Problem requirements: Repeat exactly the lines from the line containing "Task: Open settings via the gear icon button" to the last line of the listing, including both.

Input for this task:
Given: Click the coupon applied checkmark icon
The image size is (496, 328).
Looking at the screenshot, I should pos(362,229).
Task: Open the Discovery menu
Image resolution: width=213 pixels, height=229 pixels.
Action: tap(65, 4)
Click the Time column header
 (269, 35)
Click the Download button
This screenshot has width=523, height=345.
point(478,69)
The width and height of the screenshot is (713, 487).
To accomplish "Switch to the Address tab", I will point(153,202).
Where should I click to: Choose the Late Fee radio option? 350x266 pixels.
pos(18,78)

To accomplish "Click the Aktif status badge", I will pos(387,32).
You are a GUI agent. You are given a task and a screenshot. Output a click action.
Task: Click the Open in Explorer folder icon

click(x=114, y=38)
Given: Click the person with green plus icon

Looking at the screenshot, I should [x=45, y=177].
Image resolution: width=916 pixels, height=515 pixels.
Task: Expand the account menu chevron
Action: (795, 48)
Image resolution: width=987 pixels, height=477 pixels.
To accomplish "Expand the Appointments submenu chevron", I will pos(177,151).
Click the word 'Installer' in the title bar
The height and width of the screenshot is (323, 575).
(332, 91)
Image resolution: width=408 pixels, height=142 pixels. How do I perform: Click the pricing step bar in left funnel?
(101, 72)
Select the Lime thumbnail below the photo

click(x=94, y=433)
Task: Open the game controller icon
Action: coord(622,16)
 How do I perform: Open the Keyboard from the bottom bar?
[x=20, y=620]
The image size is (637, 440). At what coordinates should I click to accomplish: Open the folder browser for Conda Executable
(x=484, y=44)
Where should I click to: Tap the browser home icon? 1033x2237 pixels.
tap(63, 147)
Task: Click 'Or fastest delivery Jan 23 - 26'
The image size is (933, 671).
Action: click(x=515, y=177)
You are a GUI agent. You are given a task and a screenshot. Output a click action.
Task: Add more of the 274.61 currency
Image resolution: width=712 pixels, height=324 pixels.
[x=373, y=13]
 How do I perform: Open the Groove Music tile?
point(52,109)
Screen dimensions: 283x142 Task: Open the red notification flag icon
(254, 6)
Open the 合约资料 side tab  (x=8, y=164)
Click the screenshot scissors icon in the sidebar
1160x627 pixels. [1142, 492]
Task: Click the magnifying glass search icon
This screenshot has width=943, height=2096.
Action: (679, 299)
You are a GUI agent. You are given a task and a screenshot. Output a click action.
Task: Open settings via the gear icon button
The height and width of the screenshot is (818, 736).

Output:
Task: Open settings via the gear icon button
The height and width of the screenshot is (818, 736).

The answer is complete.